Scroll ke bawah untuk melanjutkan membaca
Alih-alih berburu restoran mewah, Tohpati justru lebih sering menikmati waktu santai dengan aktivitas ringan seperti bersepeda di akhir pekan, lalu ditutup dengan makan bersama. “Yang penting bareng keluarga," ucap Tohpati kepada Tempo, Rabu, 22 April 2026.
Bagi pelantun "Jejak Langkah yang Kau Tinggal" ini, makanan bukan soal gaya hidup atau tren semata. Ia mengaku cukup fleksibel soal selera tidak terlalu pemilih selama makanan tersebut matang dan bisa dinikmati.
Namun, ada satu hal yang menarik, urusan eksplorasi kuliner sering kali “diwakilkan” oleh sang istri, Ratih Mustikawati. "Jadi istri saya biasanya lebih dulu mencoba tempat makan baru, termasuk yang sedang viral di Blok M misalnya sebelum saya coba," imbuh dia.
Meski begitu, hasilnya tidak selalu sesuai ekspektasi. “Kadang menurut istri enak, tapi pas dicoba, ternyata biasa saja,” ungkapnya santai. Namun, dinamika itulah yang justru menjadi bagian seru dalam perjalanan kuliner mereka.
Soal selera, Tohpati punya preferensi yang cukup spesifik. Ia mengaku menyukai makanan Jepang, terutama sushi, meski tetap memilih yang sesuai dengan seleranya.

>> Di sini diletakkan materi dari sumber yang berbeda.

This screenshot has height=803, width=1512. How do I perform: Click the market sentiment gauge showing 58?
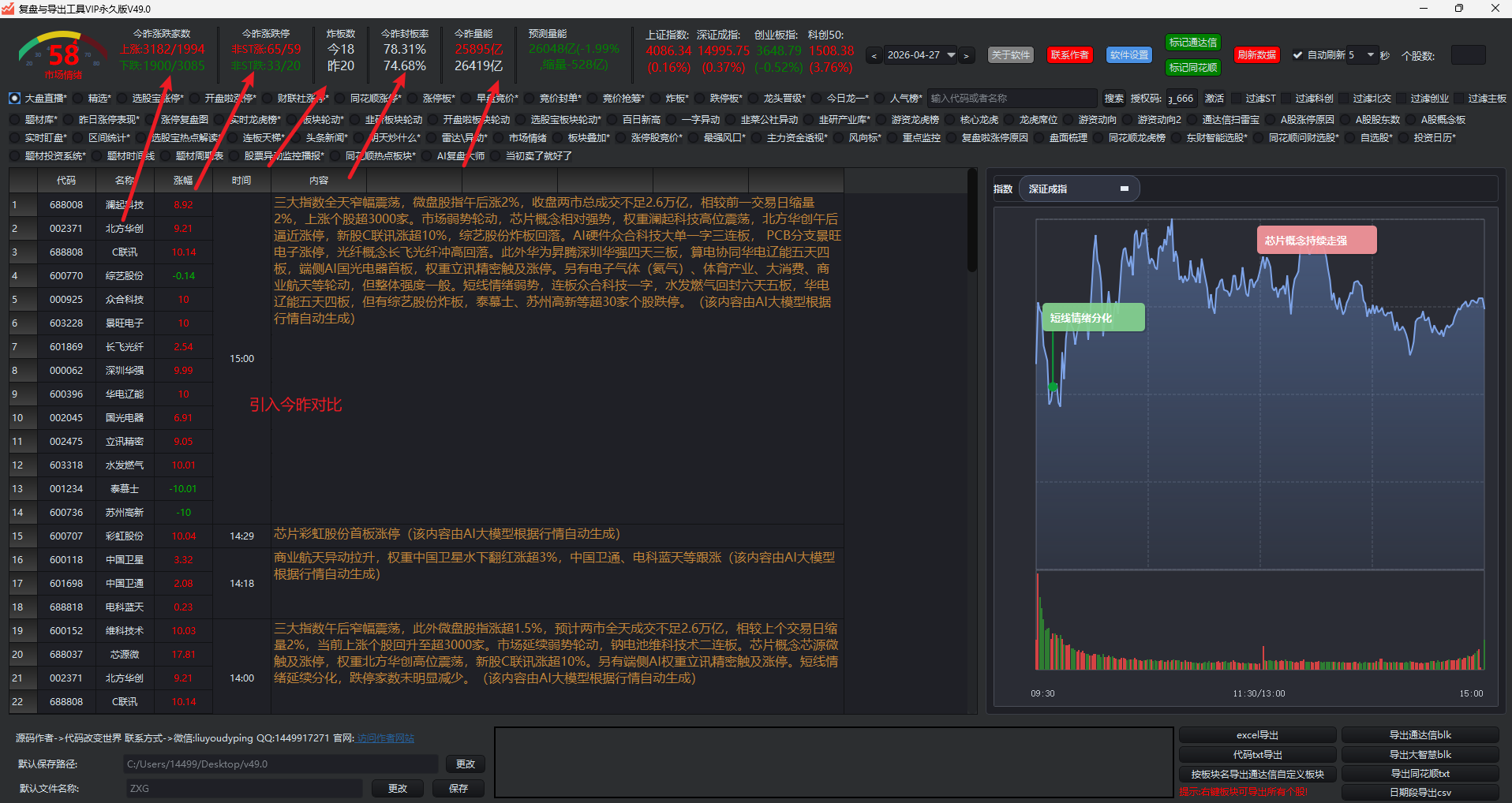pyautogui.click(x=63, y=55)
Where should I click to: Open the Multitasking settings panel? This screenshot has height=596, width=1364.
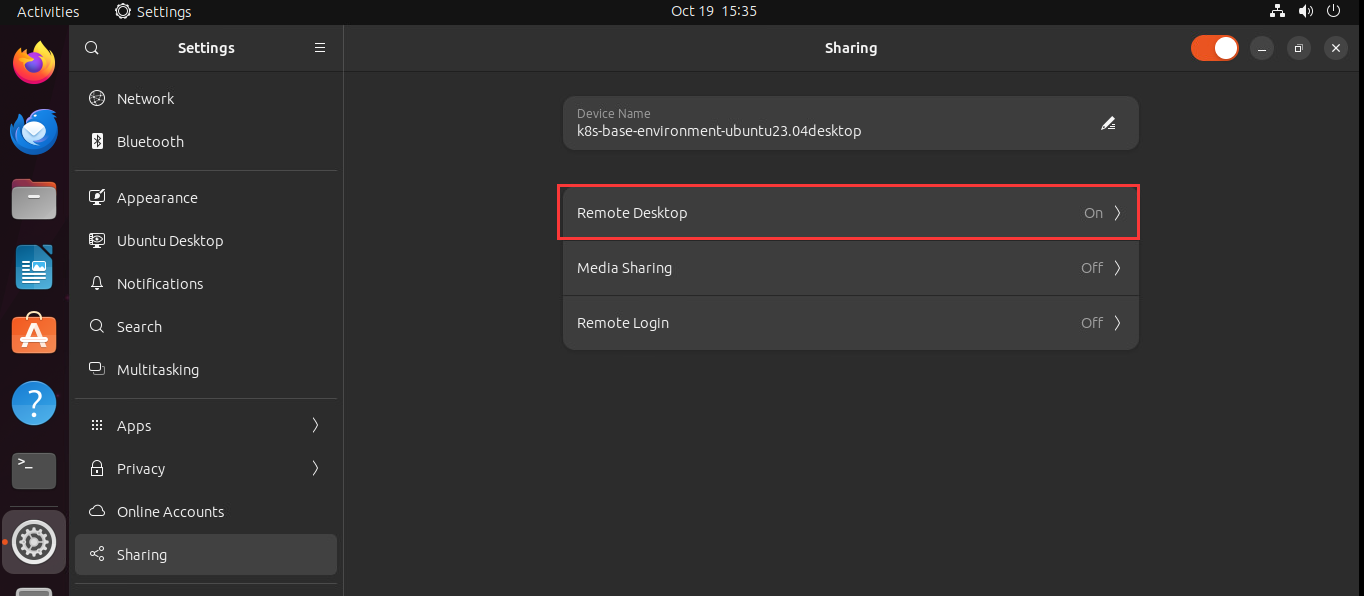(158, 370)
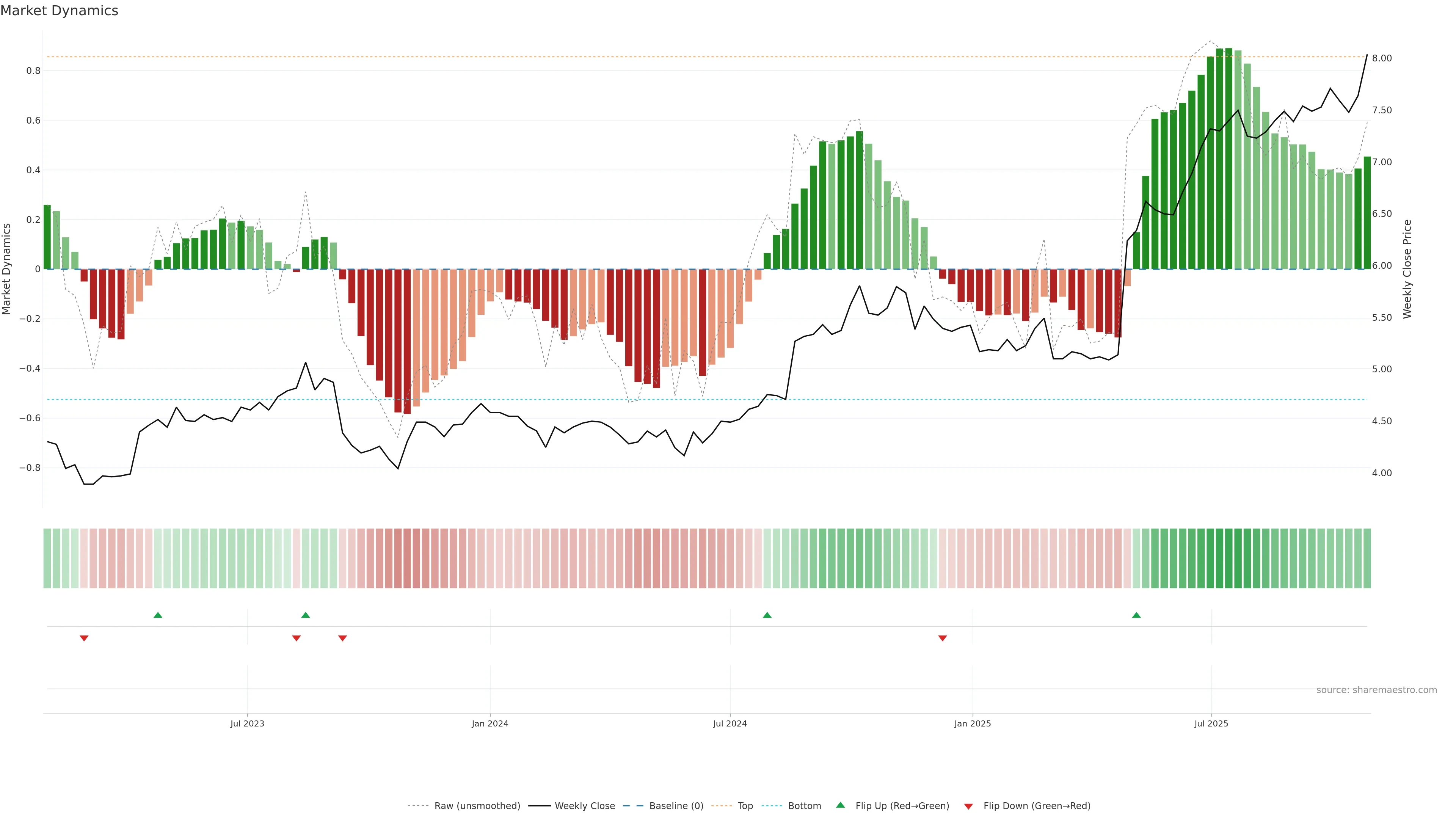Click the green flip-up marker after Jul 2024
This screenshot has width=1456, height=819.
pyautogui.click(x=767, y=615)
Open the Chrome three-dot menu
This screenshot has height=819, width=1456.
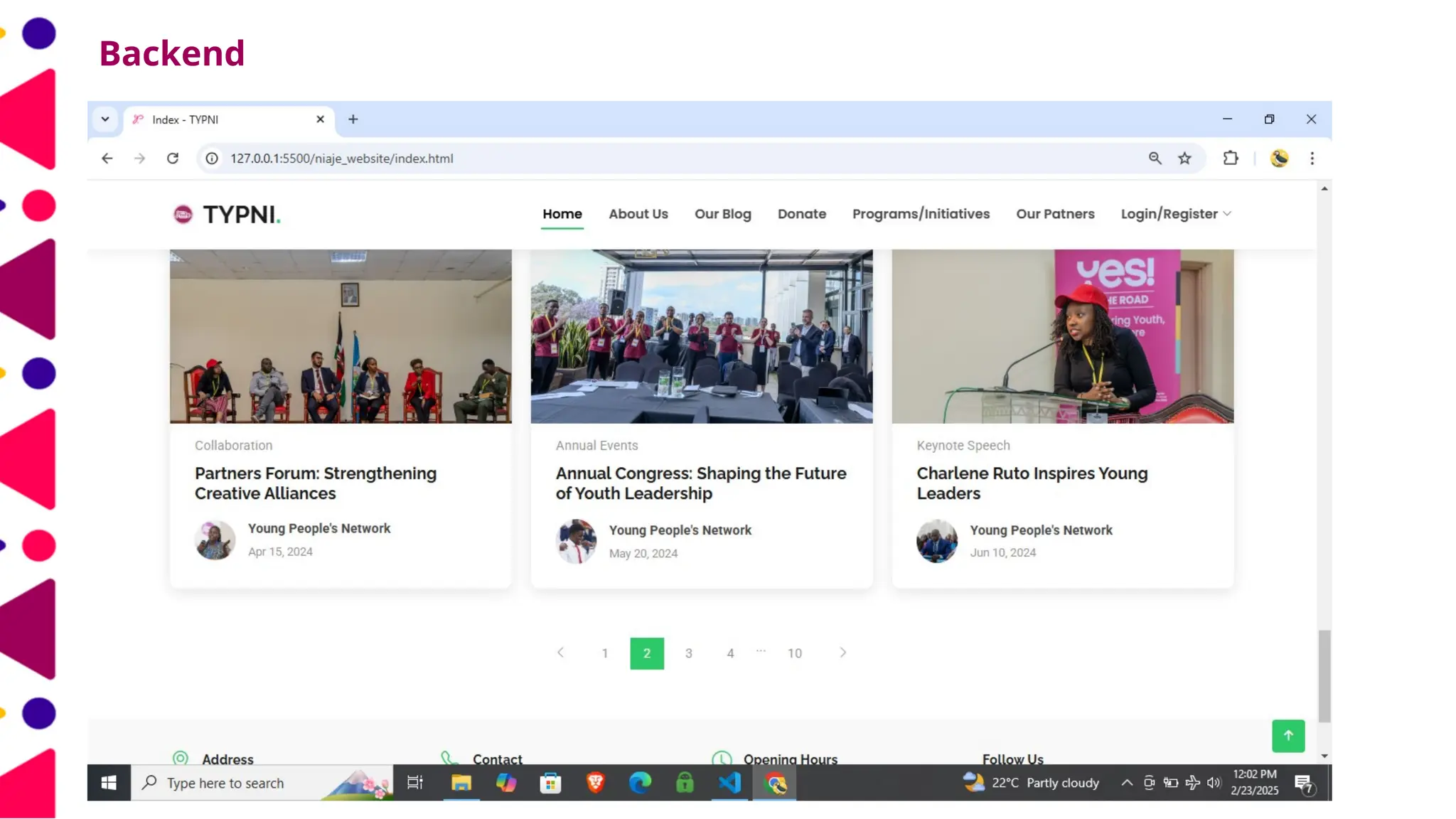click(1312, 159)
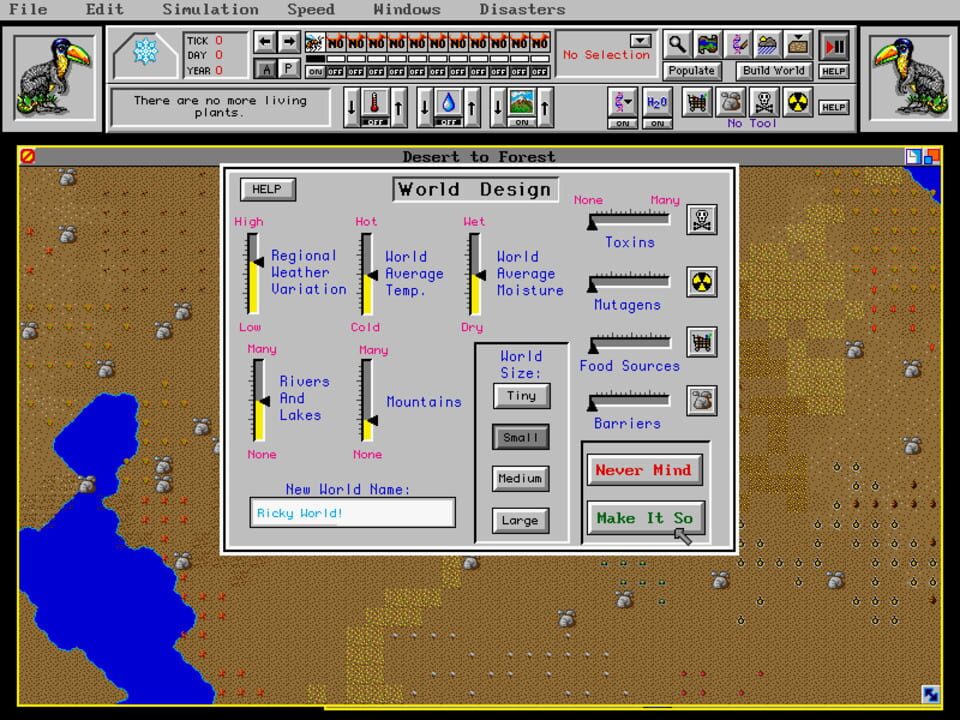
Task: Select the Large world size button
Action: (x=520, y=520)
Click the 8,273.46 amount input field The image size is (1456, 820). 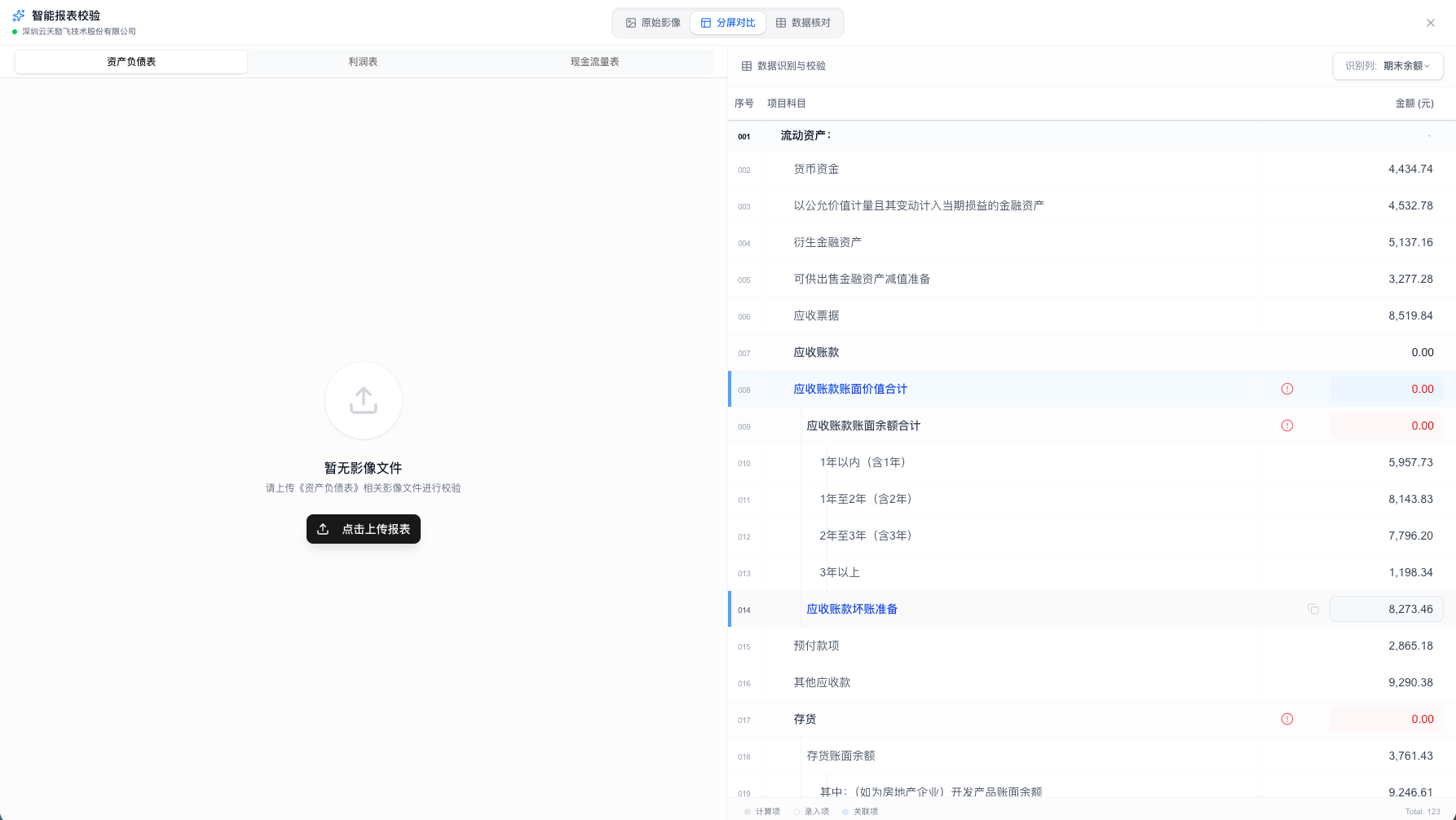point(1386,609)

Selain itu, kuliner Thailand juga jadi favoritnya. Menu seperti mango sticky rice hingga hidangan segar khas Thailand menjadi pilihan yang sering bikin kangen. Sebaliknya, ia kurang cocok dengan makanan Korea, yang menurutnya memiliki rasa yang tidak sesuai dengan lidahnya.
Meski terbuka dengan berbagai jenis kuliner, Tohpati tetap tidak bisa lepas dari makanan Indonesia. Beberapa menu favoritnya justru datang dari hidangan yang dikenal “berat” dan kaya rasa, seperti rawon dengan kuah hitam khas Jawa Timur dan olahan bebek goreng yang gurih, meski kini mulai ia kurangi karena kandungan minyaknya.
Menariknya lagi, Tohpati bukan penggemar kopi hitam. Ia justru lebih menikmati kopi dalam bentuk yang lebih ringan, seperti kopi susu dengan tambahan susu ekstra. "Salah satu yang sering aku beli itu Kopi Tuku, malah jadi langganan, termasuk istri juga suka, kalau suka yang kopi susu," ungkapnya.
Ia menyukai rasa manis yang tidak berlebihan, dan lebih tertarik pada sensasi creamy dibanding pahitnya kopi. Bahkan, ia mengaku lebih menikmati aroma kopi daripada rasanya.